World’s first iPhone worm in the wild
iPhone owners in Australia “awoke this weekend to find their devices targeted by self-replicating attacks that display an image of 1980s heart throb Rick Astley that’s not easily removed,” says The Register, going on:
“The attacks, which researchers say are the world’s first iPhone worm in the wild, target jailbroken iPhones that have SSH software installed and keep Apple’s default root password of ‘alpine.’ In addition to showing a well-coiffed picture of Astley, the new wallpaper displays the message ‘ikee is never going to give you up,’ a play on Astley’s saccharine addled 1987 hit ‘Never Gonna Give You Up’.”
“Tricking victims in to inadvertently playing the song has become a popular prank known as Rickrolling.”
And, it’s a lot more than a joke, confirms Peter Hansteen on That grumpy BSD guy
“The rickroller is about bad passwords, no more, no less,” he says, going on, “this incident only underscores what we’ve been repeating until your eardrums wear thin an my vocal cords swell from exhaustion: Publishing your username and password is a really bad idea. It’s almost as bad as picking a guessable password.
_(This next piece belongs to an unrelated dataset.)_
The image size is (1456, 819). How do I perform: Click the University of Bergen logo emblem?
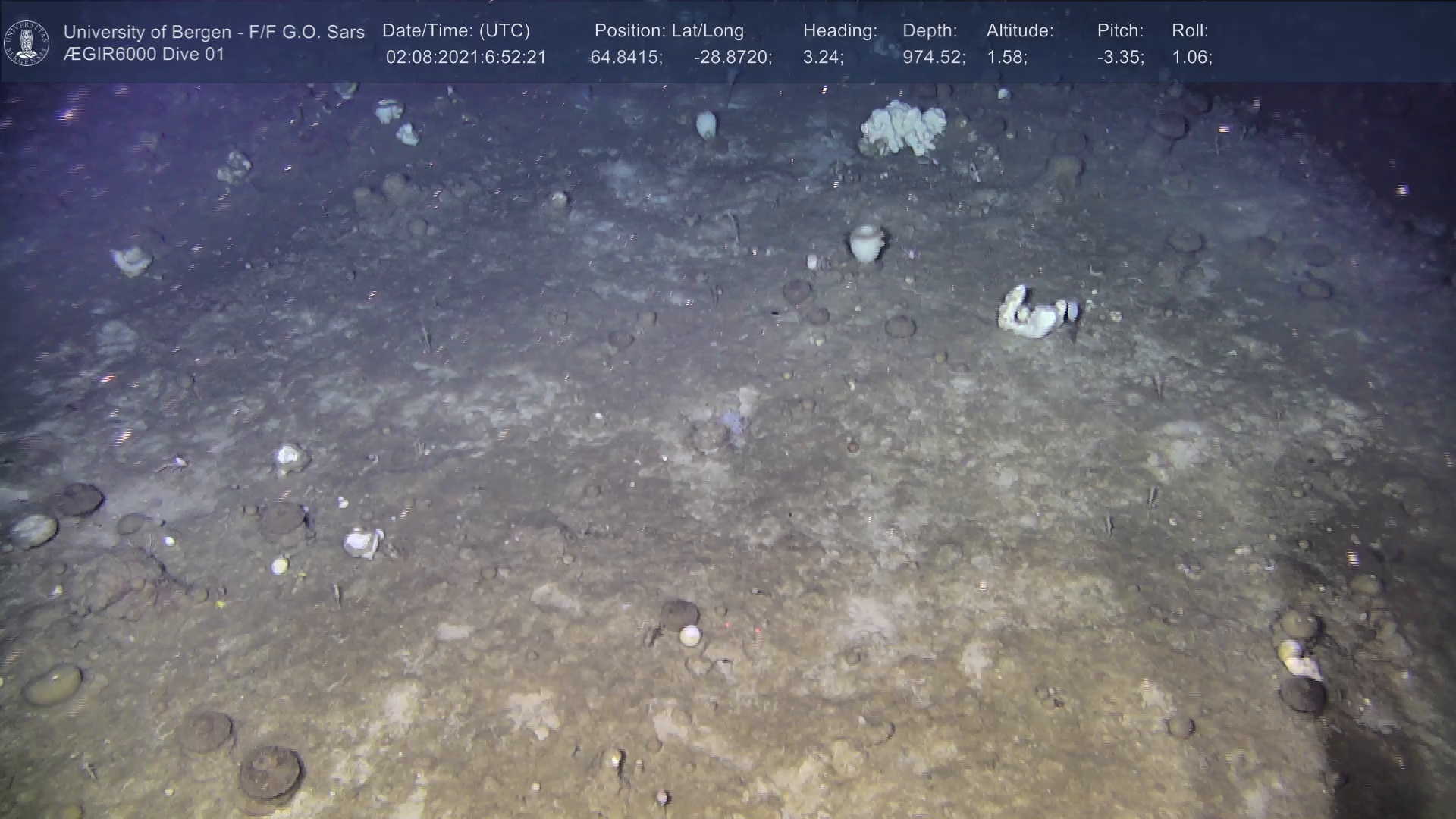[x=27, y=42]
“Add to this that the fact, as we’ve noted here earlier, there is a whole cloud of hijacked machines out there beavering away at guessing passwords right now, and they have been at it for quite a while.”
Finally, he adds, “some words of advice for those of you who want to avoid both rickrolling and getting cracked by other password guessing” »»»
You should at least consider setting a password policy and enforcing it with something like John the ripper, which more than likely is available at the cost of a few keystrokes from your package system. And of course there is the fine art of sshd configuration. Some of the things you could do are, in no particular order:
- disable root logins over the network
- use packet filtering or other means to restrict where users can log in from
- disable password logins entirely allowing only key-based logins
- set up your sshd to listen on a non-standard port
… whatever your users can bear to live with.
Now you know.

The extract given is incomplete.